Echo and the Bunnymen: ‘Boonymusic’ Makes Its Mark

LOS ANGELES—In the early days, if you played well it was just sheer luck.” Ian McCulloch, a.k.a. Mac, lead singer, rhythm guitarist and songwriter for Echo and the Bunnymen, is reminiscing about the group’s ancient history over his second tequila and orange juice at a Sunset Strip restaurant. Drummer Pete De Freitas is wolfing down a dessert waffle as he listens in.
We won people over on charm more than anything else,” McCulloch continues. “We were three naive, innocent-looking chumps from Liverpool with a drum machine, and people felt sorry for us.”
There’s little reason to feel sorry for the Bunnymen these days. For one thing, the drum machine – jocularly dubbed “Echo” – is gone, having been replaced by De Freitas in late 1979. For another, the Mersey-side quartet has become one of the most formidable and critically acclaimed English bands.
Their first album, Crocodiles, released in the U.S. in January by Sire, won raves from the English and American press. Their second, Heaven Up Here, issued here in late June, delivers a further refinement of the group’s unique style – a fusion of the somber themes and taut rhythms of English postpunk with the sound of such late-Sixties American units as the Doors and the Velvet Underground. And their recent first American tour has won them the adulation of new fans.
McCulloch formed the Bunnymen in October 1978 in Liverpool, a seaport that hasn’t witnessed such a burst of musical activity since the Beatles era.

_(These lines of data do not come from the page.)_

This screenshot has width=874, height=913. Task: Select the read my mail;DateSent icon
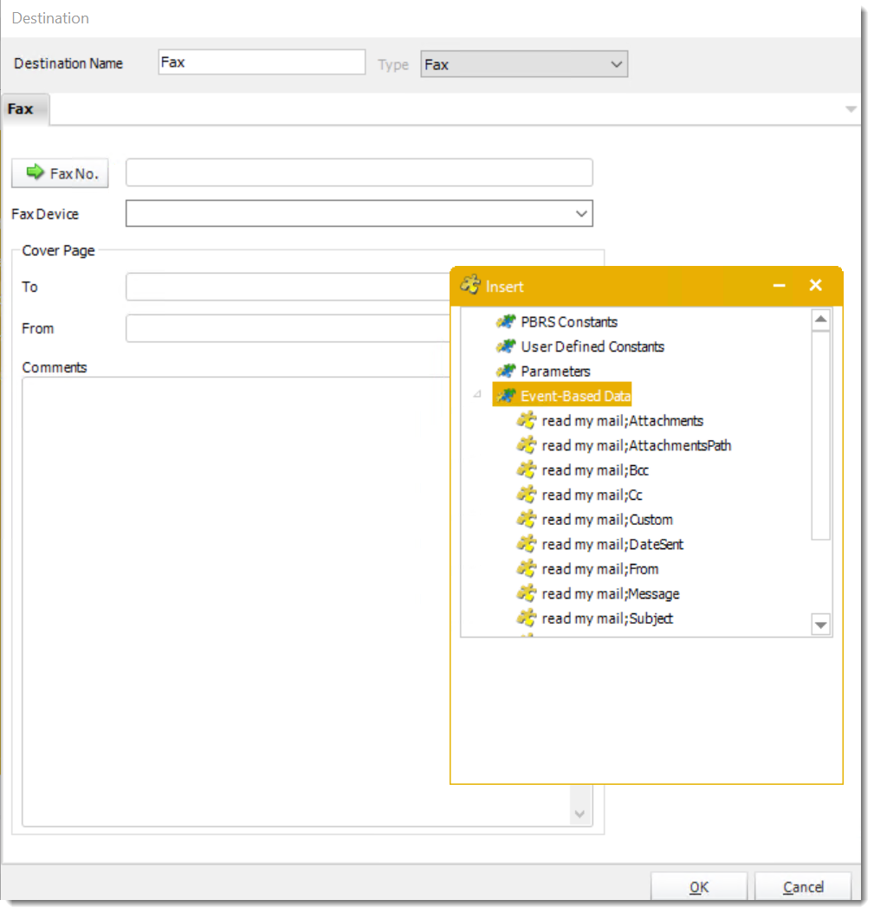coord(526,544)
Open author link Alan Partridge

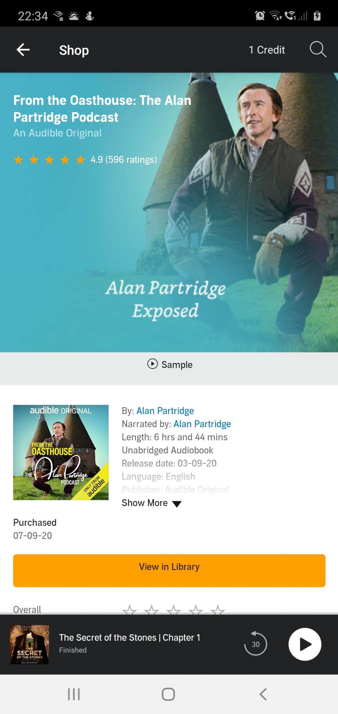click(165, 411)
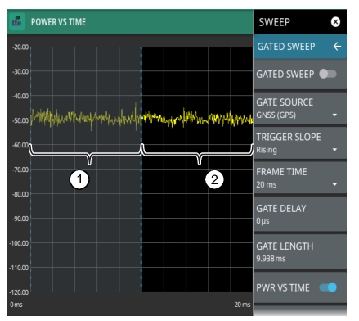Select the 20 ms frame time value
359x321 pixels.
(x=267, y=185)
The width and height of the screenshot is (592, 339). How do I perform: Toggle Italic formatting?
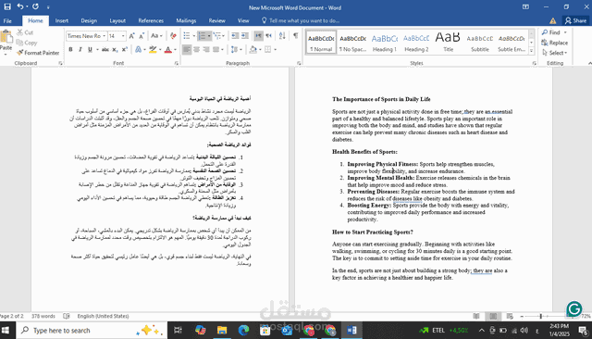click(x=80, y=49)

One early jam-session group, the Crucial Three, united McCulloch with Julian Cope, leader of the Teardrop Explodes, and Pete Wylie, today head of the band Wah! Heat. Mac was also a short-lived member of the original Teardrop lineup. “It wasn’t a proper group,” he explains, “until I got kicked out. I just didn’t turn up for the rehearsals.”
On the rebound, McCulloch found a perfect collaborator in lead guitarist Will Sergeant, a Doors fan and lover of musical “weirdness.” “With the Teardrops, there were so many egos knocking around; everybody wanted to be number one,” McCulloch says. “When I met Will, I felt I didn’t have to be nervous or embarrassed about singing or playing guitar.”
After six weeks of rehearsals, McCulloch and Sergeant were invited to open for the Teardrop Explodes at a private party. They borrowed a keyboard player and decided to use the drum machine, but were still without a bassist until the Sunday before the show, when Sergeant’s school friend Les Pattinson entered the picture.
“I arrived late to rehearsal as usual,” McCulloch recalls. “Les had given Will a lift, and he had a bass guitar that he’d bought that morning. I admired his cheek, really.” The band, with Pattinson, made its debut that Wednesday, playing a fifteen-minute version of “Monkeys.”
Within months, word got around Liverpool about “this stupid group that had the nerve to go onstage without being able to play,” McCulloch says. Among, those impressed were Bill Drummond and Dave Balfe of Zoo Records, which subsequently released a haunting, acoustic-tinged Bunnymen single called “Pictures on My Wall” in March 1979. To the band’s surprise, the record was named Single of the Week in two English music papers. “I expected it to be ignored,” Mac confesses. “All of a sudden the press thought we were this new-sounding group like no one else around.”
When Crocodiles was issued in Britain last year (on Korova Records, a company founded by Sire chief Seymour Stein and Rob Dickens, a Warner Bros, executive), some members of the press tagged its potent yet suggestive sound “neopsychedelic,” a label the band is somewhat disturbed by. “The majority of the music press that has mentioned psychedelia has said that we’re not psychedelic,” De Freitas says. “But the more people mention it, even if they’re saying we’re not, the greater our reputation for being psychedelic gets.” What do they call it, then? “Boony music,” McCulloch replies. “It’s all you can say.”
Although their music has gotten stronger and more technically involved, the Bunnymen still proudly assert their status as beginners.
“We’re still babies,” McCulloch says. “We haven’t used up all our ideas. We’re not that competent yet. And that’s good.”
This story is from the July 9th, 1981 issue of Rolling Stone.